━━ DATASET RECORDS ━━

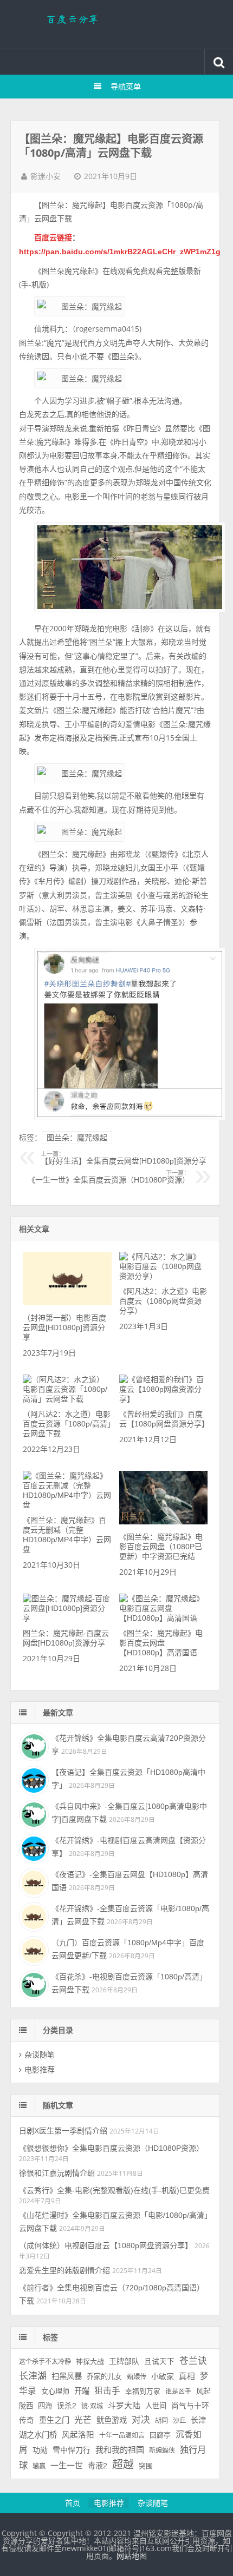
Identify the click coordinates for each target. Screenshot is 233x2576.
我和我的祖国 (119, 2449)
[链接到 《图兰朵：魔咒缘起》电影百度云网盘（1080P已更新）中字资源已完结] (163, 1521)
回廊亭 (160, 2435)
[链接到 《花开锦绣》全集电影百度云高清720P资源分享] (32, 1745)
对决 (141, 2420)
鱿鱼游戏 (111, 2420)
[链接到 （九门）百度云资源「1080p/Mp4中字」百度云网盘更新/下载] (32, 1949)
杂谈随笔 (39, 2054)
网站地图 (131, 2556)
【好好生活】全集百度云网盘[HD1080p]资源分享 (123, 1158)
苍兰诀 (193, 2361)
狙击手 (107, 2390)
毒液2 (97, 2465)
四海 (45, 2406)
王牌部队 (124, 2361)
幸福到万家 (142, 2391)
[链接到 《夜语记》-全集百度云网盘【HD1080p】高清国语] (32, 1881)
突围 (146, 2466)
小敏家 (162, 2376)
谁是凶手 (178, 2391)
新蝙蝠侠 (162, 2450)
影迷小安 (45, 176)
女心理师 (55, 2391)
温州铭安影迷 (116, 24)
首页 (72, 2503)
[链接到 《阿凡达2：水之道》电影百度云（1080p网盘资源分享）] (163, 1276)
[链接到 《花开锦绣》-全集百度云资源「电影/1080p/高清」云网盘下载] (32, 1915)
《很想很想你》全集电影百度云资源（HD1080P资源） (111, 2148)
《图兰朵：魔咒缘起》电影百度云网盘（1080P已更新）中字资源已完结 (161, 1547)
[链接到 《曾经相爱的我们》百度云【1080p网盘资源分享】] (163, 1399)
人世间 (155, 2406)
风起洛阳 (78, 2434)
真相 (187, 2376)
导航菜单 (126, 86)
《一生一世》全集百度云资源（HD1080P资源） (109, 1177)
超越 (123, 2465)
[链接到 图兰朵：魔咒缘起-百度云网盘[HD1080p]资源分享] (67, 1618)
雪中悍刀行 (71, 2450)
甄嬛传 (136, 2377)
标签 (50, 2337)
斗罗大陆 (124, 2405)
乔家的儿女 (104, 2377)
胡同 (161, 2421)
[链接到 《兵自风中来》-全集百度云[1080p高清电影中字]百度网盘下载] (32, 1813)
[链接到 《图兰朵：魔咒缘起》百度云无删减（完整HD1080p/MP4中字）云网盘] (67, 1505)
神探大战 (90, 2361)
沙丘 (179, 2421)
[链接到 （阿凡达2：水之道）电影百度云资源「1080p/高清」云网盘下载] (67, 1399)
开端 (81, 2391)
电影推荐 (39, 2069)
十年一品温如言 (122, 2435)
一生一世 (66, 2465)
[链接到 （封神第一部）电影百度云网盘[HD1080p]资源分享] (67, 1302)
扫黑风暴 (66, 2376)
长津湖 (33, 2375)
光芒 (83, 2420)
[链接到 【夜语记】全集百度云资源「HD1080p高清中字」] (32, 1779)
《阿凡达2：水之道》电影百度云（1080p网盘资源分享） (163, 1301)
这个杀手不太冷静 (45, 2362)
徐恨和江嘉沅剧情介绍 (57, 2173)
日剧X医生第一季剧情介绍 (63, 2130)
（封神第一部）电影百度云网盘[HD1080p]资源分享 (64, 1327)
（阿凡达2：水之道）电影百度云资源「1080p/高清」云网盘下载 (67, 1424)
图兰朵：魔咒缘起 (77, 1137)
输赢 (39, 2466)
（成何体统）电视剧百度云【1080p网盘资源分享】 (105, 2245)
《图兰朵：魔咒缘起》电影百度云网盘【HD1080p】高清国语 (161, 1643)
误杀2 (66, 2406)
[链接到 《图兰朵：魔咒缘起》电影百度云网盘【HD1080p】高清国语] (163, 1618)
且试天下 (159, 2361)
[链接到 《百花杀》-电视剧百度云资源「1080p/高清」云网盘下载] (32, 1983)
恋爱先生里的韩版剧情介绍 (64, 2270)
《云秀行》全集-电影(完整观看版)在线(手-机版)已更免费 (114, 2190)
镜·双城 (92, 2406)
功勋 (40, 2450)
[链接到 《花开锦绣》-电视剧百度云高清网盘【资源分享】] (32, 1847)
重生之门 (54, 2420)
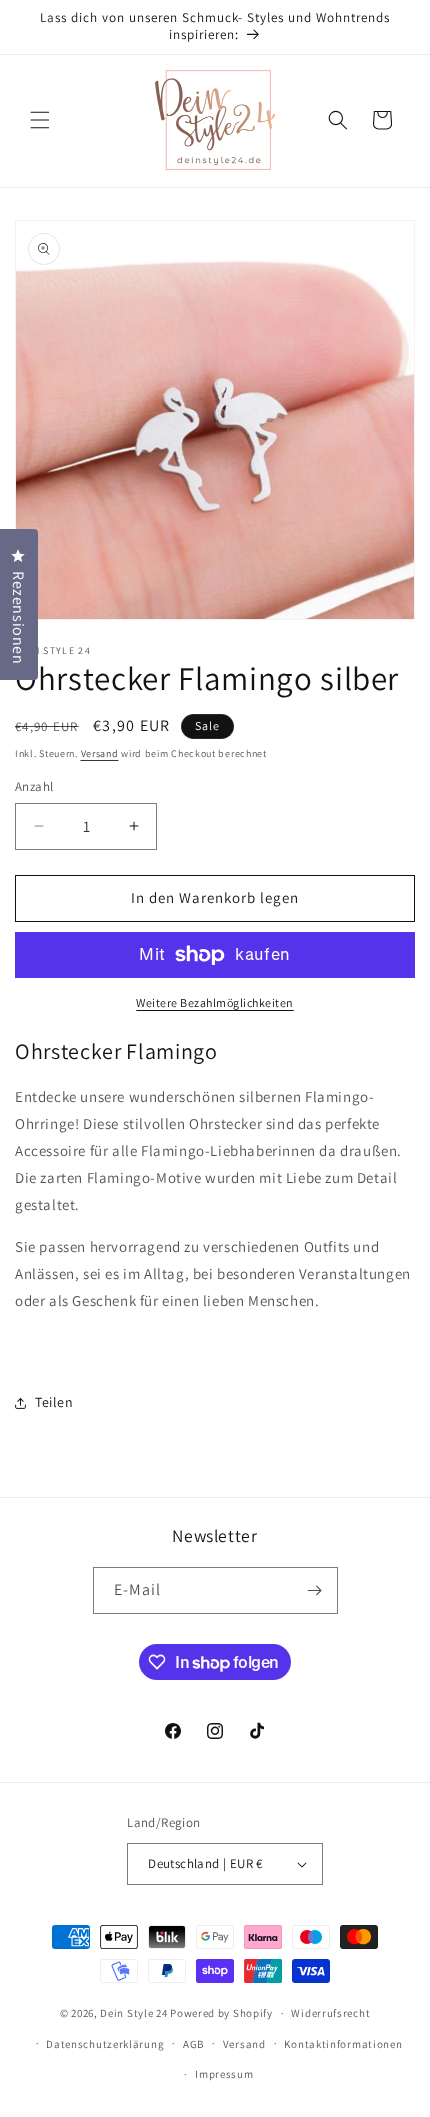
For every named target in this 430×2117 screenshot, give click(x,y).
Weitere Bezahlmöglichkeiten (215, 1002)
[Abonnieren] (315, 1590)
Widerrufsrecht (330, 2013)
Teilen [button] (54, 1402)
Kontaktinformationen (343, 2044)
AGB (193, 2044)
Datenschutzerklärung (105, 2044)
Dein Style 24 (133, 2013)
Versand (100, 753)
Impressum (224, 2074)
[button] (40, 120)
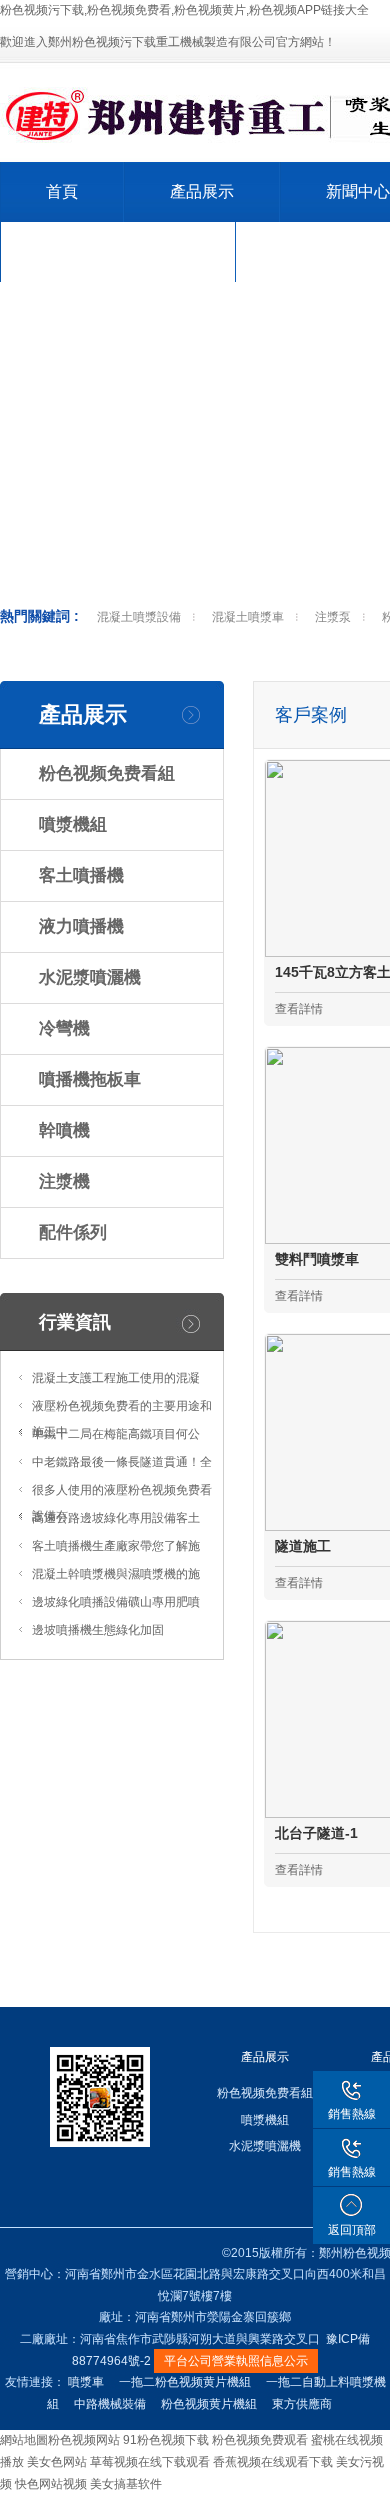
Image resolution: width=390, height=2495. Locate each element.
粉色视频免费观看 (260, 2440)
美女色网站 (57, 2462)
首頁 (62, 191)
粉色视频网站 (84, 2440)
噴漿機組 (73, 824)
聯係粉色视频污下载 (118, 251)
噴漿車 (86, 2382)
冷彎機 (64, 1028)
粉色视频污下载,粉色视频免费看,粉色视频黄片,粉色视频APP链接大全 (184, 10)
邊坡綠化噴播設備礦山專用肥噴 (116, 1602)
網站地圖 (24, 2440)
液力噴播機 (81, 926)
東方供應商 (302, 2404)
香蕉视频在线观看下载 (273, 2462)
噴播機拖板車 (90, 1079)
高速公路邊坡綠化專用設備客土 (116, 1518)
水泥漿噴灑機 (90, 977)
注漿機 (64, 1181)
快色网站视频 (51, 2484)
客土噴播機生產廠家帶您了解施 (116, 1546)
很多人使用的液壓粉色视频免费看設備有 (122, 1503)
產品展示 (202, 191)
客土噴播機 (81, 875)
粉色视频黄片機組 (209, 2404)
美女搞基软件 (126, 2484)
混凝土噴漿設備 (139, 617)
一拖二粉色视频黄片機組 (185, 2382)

━━━

Which lines above hold the word "云网盘下载"? Copy each of them.

TASK ANSWER:
[链接到 《花开锦绣》-全集百度云资源「电影/1080p/高清」云网盘下载] (32, 1915)
[链接到 （阿凡达2：水之道）电影百度云资源「1080p/高清」云网盘下载] (67, 1399)
（阿凡达2：水之道）电影百度云资源「1080p/高清」云网盘下载 (67, 1424)
[链接到 《百花杀》-电视剧百度云资源「1080p/高清」云网盘下载] (32, 1983)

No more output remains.